(Exercises to complete):
• 1. Using the article on the Axanar lawsuit, decide whether each statement agrees with it. Answer yes or no for each, and quote the words of the article that settle the matter.
(a) The defendant brought a motion to compel discovery on Thursday.
(b) Paramount maintains that the document request is narrow and relevant.
(c) Abrams made his remarks about the case at a Star Trek fan event in May.
• 2. Return the portion of the article on the Axanar lawsuit from "Alas, the report" up to and including "to the judge.", copied word for word.

(Exercise passage):
Earlier this year producer JJ "lens flare" Abrams shocked everyone when he announced that the infringement lawsuit Paramount had filed against a Star Trek fan film was "going away". (Even the defendants were shocked; that was the first they had heard of a settlement.)
Alas, the report was soon revealed to be little more than wishful thinking when Paramount filed a new motion about a month later, and now it is clear that both Paramount and the defendant, Axanar, are in this for the long haul.
TorrentFreak and HollywooReporter have each reported that the two parties sparred last week with new legal motions.
On Thursday, the defendant brought a motion to compel discovery.
Among what’s being demanded are all communications between Paramount/CBS and Abrams and Lin about fan films and this very lawsuit.
Axanar explains the basis for the request to the judge.
"Statements that Star Trek belongs to all of us and that the lawsuit is ridiculous and was going to be 'dropped' is relevant to the impact on the market prong of the fair use analysis, and Plaintiffs utter lack of damages," write defendants' lawyers. "Though these documents and deposition testimony are directly relevant to demonstrating the impact of the Axanar Works on the market for the Star Trek Copyrighted Works, and Plaintiffs’ allegations of willful infringement, Plaintiffs have either refused to produce, or produced insufficient documents."
Paramount is objecting that the document request is overly broad, unduly burdensome and irrelevant.
"First, statements made in May of 2016, six months after the filing of this suit, could not possibly have any bearing on Defendants’ ‘state of mind’ when they created the infringing works," responds Paramount’s lawyers. "Second, Defendants have provided no authority for the proposition that their subjective 'belief' has any bearing on whether or not they committed copyright infringement, or on whether or not Plaintiffs’ were damaged by that infringing conduct."
During a Star Trek fan event in May Abrams had told the audience that the case would be over soon, citing discussions with Star Trek Beyond director Justin Lin. “We started talking about this realizing that this is not an appropriate way to deal with the fans. The fans should be celebrating this thing,” Abrams said. “So Justin went to the studio and pushed them to stop this lawsuit and now, within the next few weeks, it will be announced this is going away.”
Obviously that hasn’t happened, and now Axanar is using Abrams' statement against Paramount. He is hardly an official spokesperson or copyright agent for Paramount, but Axanar’s lawyers are characterizing Abrams and director Justin Lin as Star Trek "ambassadors" in their filings, and are using the statement to rebut the charge of "willful infringement" with the argument that Axanar’s filmmakers had a reasonable basis for believing that their fan-funded film would be fine by the studios.
And they did have a reasonable expectation; Paramount has green-lighted or at least turned a blind eye to past fan projects, and reportedly approved had turned a bind eye on the Star Trek Axanar movie (right up until they didn’t).

(Stored data):

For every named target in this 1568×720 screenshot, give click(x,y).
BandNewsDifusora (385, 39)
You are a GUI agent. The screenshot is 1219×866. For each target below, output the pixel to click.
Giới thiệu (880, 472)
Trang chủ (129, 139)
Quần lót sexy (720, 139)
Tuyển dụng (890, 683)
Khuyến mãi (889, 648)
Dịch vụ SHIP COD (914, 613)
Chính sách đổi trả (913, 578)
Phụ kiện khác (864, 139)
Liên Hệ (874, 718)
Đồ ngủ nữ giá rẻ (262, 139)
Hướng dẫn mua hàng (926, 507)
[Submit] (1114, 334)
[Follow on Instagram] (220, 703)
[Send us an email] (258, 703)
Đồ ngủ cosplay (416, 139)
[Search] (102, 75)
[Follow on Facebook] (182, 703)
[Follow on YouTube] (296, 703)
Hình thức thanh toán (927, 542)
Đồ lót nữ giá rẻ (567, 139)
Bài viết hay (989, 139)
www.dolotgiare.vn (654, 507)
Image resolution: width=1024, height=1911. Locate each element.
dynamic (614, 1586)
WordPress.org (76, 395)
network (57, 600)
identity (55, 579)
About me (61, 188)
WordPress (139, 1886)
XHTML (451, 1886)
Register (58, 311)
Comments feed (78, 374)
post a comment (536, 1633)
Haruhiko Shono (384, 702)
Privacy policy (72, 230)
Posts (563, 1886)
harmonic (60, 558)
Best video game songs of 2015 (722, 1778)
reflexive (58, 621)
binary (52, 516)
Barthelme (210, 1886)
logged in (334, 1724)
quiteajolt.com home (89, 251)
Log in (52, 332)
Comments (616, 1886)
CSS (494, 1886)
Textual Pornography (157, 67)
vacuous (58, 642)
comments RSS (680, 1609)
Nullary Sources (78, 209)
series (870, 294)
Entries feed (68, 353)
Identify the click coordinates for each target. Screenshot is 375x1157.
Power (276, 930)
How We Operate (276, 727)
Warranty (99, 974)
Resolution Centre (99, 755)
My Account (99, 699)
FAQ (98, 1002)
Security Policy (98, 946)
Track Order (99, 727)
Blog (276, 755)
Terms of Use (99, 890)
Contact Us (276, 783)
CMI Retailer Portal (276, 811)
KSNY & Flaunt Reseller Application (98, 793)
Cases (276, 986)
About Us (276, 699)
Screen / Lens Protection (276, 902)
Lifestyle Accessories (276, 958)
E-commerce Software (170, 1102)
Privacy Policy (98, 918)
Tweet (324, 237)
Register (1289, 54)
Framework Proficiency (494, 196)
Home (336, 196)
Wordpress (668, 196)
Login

(Written responses):
• 1.
(a) Yes: "On Thursday, the defendant brought a motion to compel discovery."
(b) No: "Paramount is objecting that the document request is overly broad, unduly burdensome and irrelevant."
(c) Yes: "During a Star Trek fan event in May Abrams had told the audience that the case would be over soon"

• 2.
Alas, the report was soon revealed to be little more than wishful thinking when Paramount filed a new motion about a month later, and now it is clear that both Paramount and the defendant, Axanar, are in this for the long haul.
TorrentFreak and HollywooReporter have each reported that the two parties sparred last week with new legal motions.
On Thursday, the defendant brought a motion to compel discovery.
Among what’s being demanded are all communications between Paramount/CBS and Abrams and Lin about fan films and this very lawsuit.
Axanar explains the basis for the request to the judge.